En 1719, Jacques Chanousse et Claire Javel fondent pour 3000 livres une chapellenie sous le titre de Notre-Dame de Pitié, dont la rente permet de disposer des services d’un chapelain particulier. Les adhésions se multiplient (200 membres). Si bien qu’en 1743 les confrères décident d’agrandir leur chapelle. L’entreprise est coûteuse ; les confrères abolissent les dons de brassadeaux que les recteurs offraient au début de leur rectorat pour le remplacer par un don en argent. La convivialité méridonale en prend un coup ! Cet agrandissement se traduit par une tribune qui occupe une partie de la place Haute et couvre le haut de la rue du Colombier. Une rampe en fer forgé, dont nous n’avons conservé, hélas, que le prix fait, clôture cette tribune en 1746. Un ensemble de petits casiers en noyer, destinés à conserver les habits des pénitents (les « bourras ») et leur livre de messe, sont installés (inscrits à l’ISMH, 1996). ils sont aujourd’hui en fort mauvais état.
Le clocher est déplacé sur le côté de l’édifice et la toiture remodelée avec une seule pente. La porte d’entrée, est certainement la porte originelle (inscrite à l’ISMH, 1996).
La chapelle est décorée en 1751. Huit cadres en plâtre prennent place sur les murs de la tribune. Des moulures à oreilles chantournées décorent enfin les plafonds de la tribune et de la nef.
Quatre caveaux sont creusés dans le rocher pour recueillir les dépouilles de pénitents. Le premier y est enseveli en 1768. Ces pénitents y sont encore – une trentaine, même si le curé des années 1950 a bouleversé les caveaux lors des aménagements d’une salle paroissiale qui ont détruit la tribune, les boiseries, le retable, les fenêtres, la rampe du choeur et dilapidé le mobilier, dont la rampe de la tribune (certainement aujourd’hui dans quelque demeure bourgeoise de la région). L’autel, le tableau de Notre-Dame de Pitié, les statues, le ciborium, la gloire sont dispersés dans l’église paroissiale.
La Révolution supprime la confrérie en 1792 ; sa cloche est fondue et la chapelle vendue en 1796 comme bien national, puis rachetée par 11 confrères. La confrérie se rétablit en 1805, une fois les tourments révolutionnaires apaisés. Un nouveau retable est mis en place en 1825 et les moulures en plâtre, originellement en bleu et rouge, retrouvent la discrétion d’un gris foncé.
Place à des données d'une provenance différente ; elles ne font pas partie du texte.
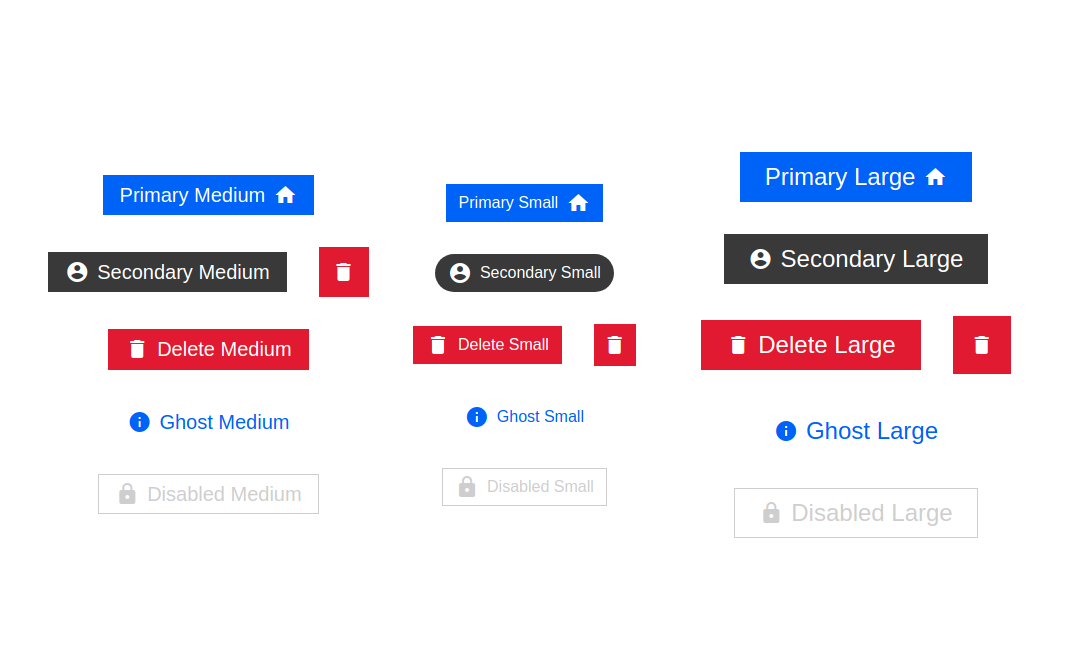Screen dimensions: 1087x654
Task: Click the trash icon inside Delete Small button
Action: (x=437, y=344)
Lorsque le presbytère est construit en 1828, la masse du nouvel édifice bloque le son de la cloche. Il est rehaussé en 1858.
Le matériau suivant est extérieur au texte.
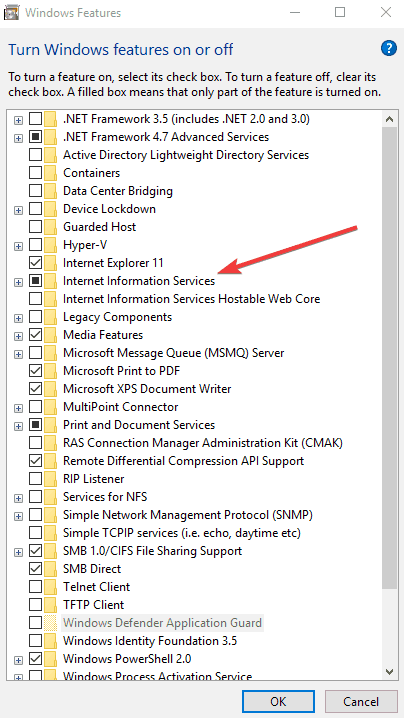Disable the Microsoft Print to PDF checkbox
Viewport: 404px width, 718px height.
[35, 371]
La fin du XIXe siècle voit l’affaiblissement de la dévotion et la confrérie s’arrête faute de… pénitents vers 1874 !
À partir de là, délaissée puis dégradée – volontairement ou non – la chapelle va s’approcher de la ruine complète. En 1974, les Amis de Mollans tirent la sonnette d’alarme et attirent l’attention sur cet édifice, dont la démolition pourrait améliorer – soi-disant – le stationnement automobile au cœur du village.
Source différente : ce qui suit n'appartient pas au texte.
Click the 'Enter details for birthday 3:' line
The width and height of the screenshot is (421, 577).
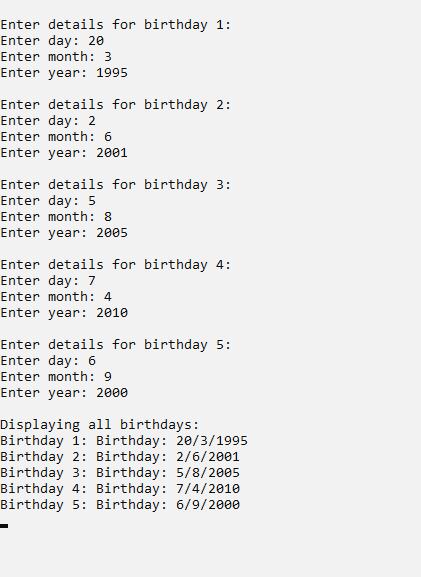pos(116,185)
En 1985, un projet partiel de réhabilitation permet la réfection de la toiture et de la tribune, la remise en état des fenêtre, puis l’installation d’une salle d’exposition, la création d’une bibliothèque de lecture publique et la conservation des archives communales sur la tribune. Depuis 2010, la chapelle est dédiée essentiellement à des expositions.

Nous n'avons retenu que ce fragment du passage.